I am currently moving towards building more projects that will be used outside, “in the wild” and thus need a reliable way to power those. True to my way of doing things, I want to build my own stuff as far as possible. That way, I learn more about the technology, and I am sure that everything meets my exact specifications.

What is on the PCB?

The charger is based on the MCP73832T, by Microchip, which contains quite a lot of useful features, in a small package as well at a relatively small price tag, and with very few other required supporting components.

  • Linear Charge Management Controller:
  • Integrated Pass Transistor
  • Integrated Current Sense
  • Reverse Discharge Protection
  • High Accuracy Preset Voltage Regulation: + 0.75%
  • Four Voltage Regulation Options:
  • 4.20V, 4.35V, 4.40V, 4.50V
  • Programmable Charge Current: 15 mA to 500 mA
  • Selectable Preconditioning:
  • 10%, 20%, 40%, or Disable
  • Selectable End-of-Charge Control:
  • 5%, 7.5%, 10%, or 20%
  • Charge Status Output
  • Tri-State Output – MCP73831
  • Open-Drain Output – MCP73832
  • Automatic Power-Down
  • Thermal Regulation
  • Temperature Range: -40°C to +85°C
  • Packaging:
  • 8-Lead, 2 mm x 3 mm DFN
  • 5-Lead, SOT-23

A proper screw-type connection terminal on the output, as well as a DC Barrel Jack on the input, completes the PCB. On future revisions, I will seriously consider having a voltage-limiting circuit on the input side, since the MCP73832T is only capable of accepting an input voltage of up to 5.5v DC.

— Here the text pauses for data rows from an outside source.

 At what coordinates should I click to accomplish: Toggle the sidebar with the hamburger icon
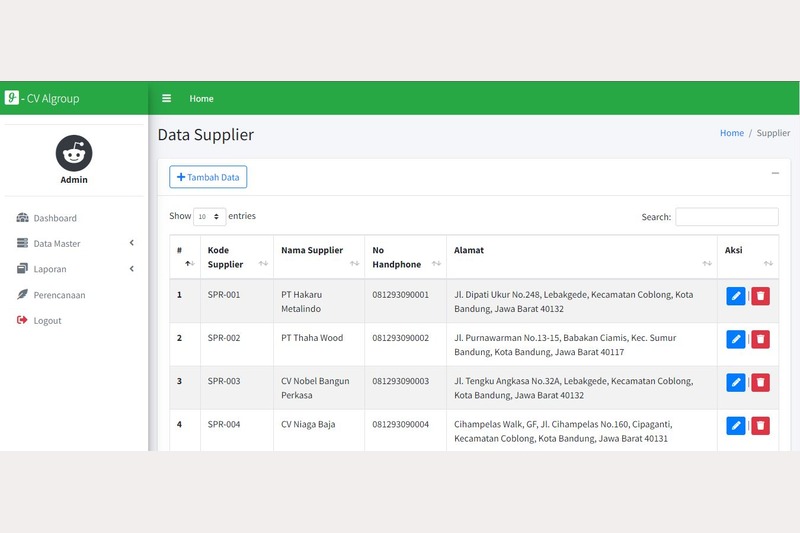point(167,99)
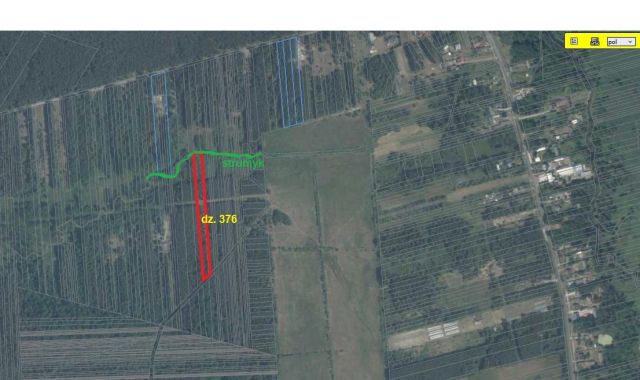Image resolution: width=640 pixels, height=380 pixels.
Task: Click the road junction near the top right
Action: 511,111
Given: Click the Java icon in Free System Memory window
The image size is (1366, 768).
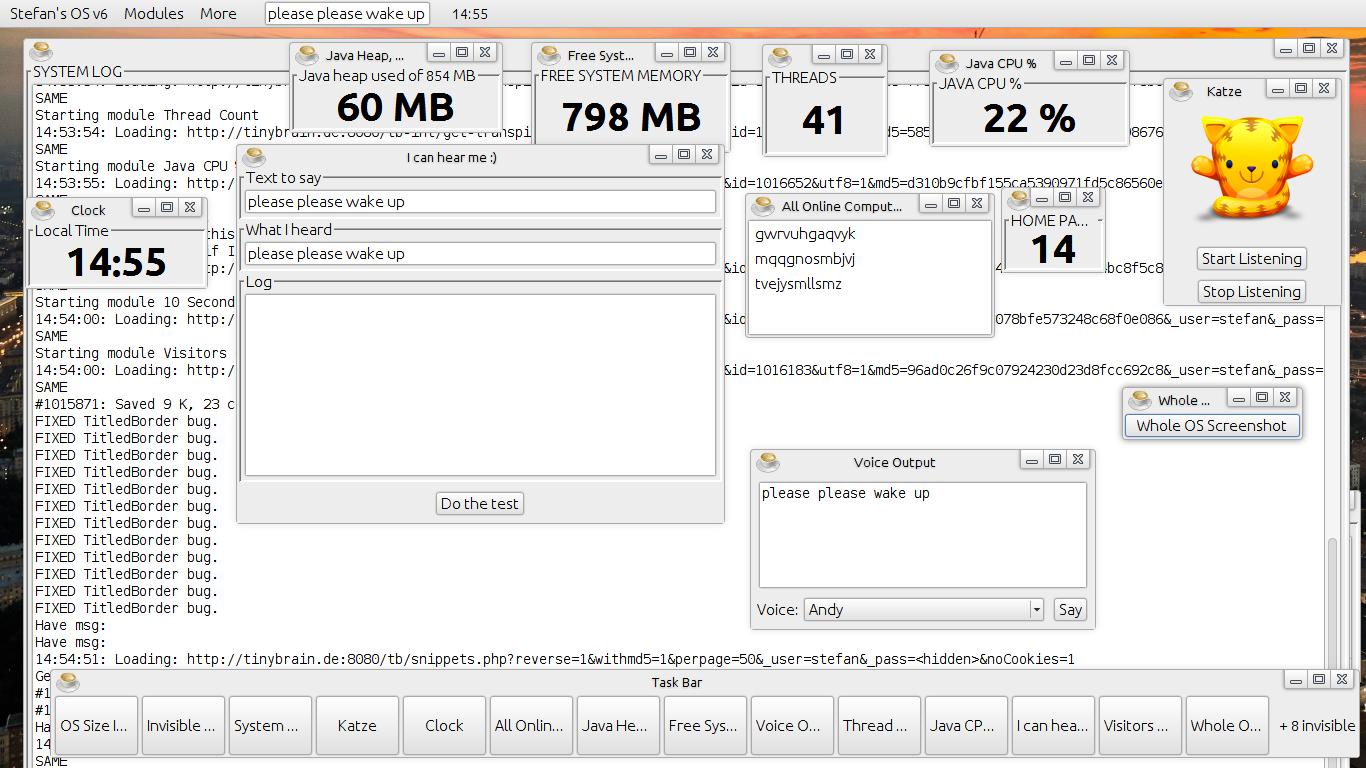Looking at the screenshot, I should 548,55.
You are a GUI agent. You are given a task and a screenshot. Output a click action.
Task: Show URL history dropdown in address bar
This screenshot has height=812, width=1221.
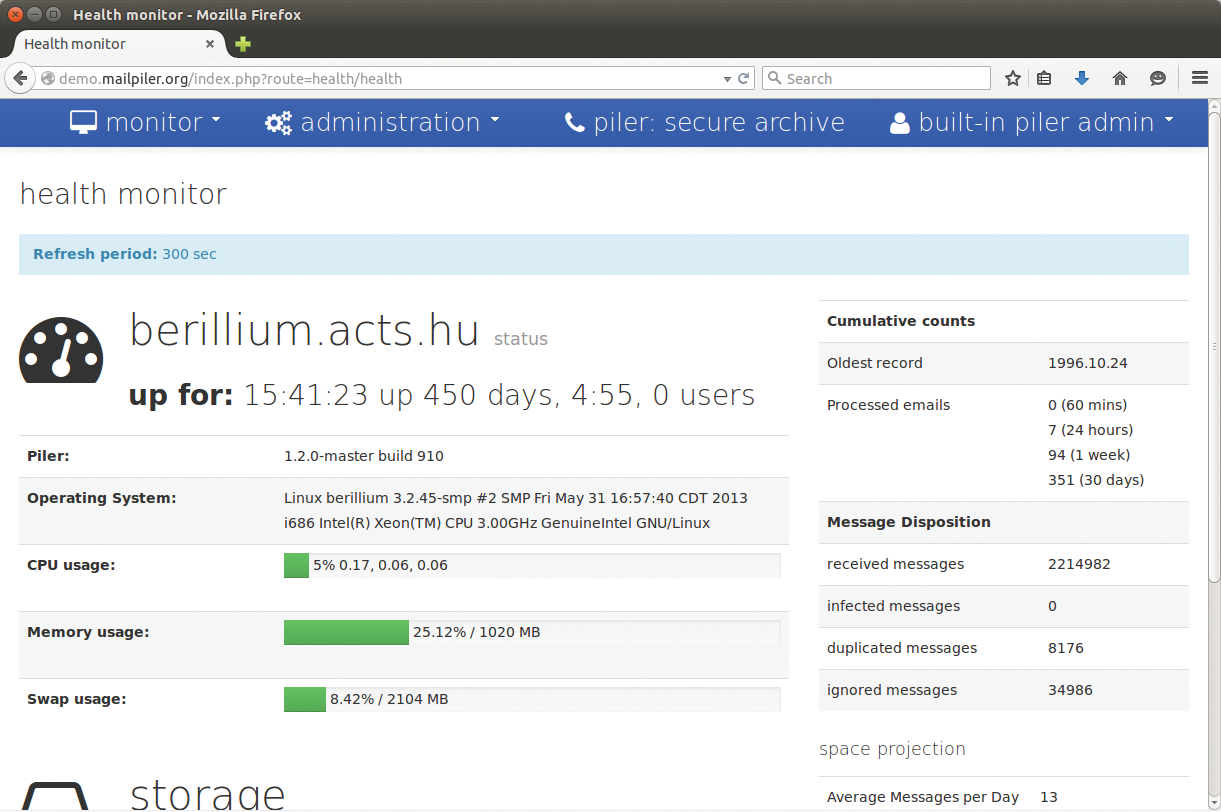[727, 78]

This is not a problem to me, as I will be using the current version for my own personal use. I do however believe it is essential to ensure that no over-voltage conditions can accidently occur BEFORE I will give this to someone else to use.

The schematic

Manufacturing the PCB

The PCB for this project was sponsored by PCBWay .

Clicking on the PCBWay link will take you to the PCBWay website. It will enable you to get a $5.00 USD voucher towards your first PCB order. (Only if you sign up for a free account).

Assembly and Testing

Assembly of this PCB was quite easy, providing that you have a stencil, it will not take you more than a few minutes.

The PCB’s really came out very nicely :slightly_smiling_face:

I have also made provision for using a through-hole 18650 battery holder, just in case you are like me, and have a few lying around in a drawer, or could just not be bothered with using the SMD version…

The completed PCB is relatively small and compact, taking into consideration the size of the 18650 cell of course… The screw terminal on the output really helps to keep everything secure when using the module to power a project, and the DC barrel jack provides a good connection to charge it all back up again…
Now, If I just remembered to add some form of voltage limiting on the input, as well as include a boost converter, It would be the perfect little “power bank” project… For now though, let’s leave those features to the future, as this is already extremely useful as is.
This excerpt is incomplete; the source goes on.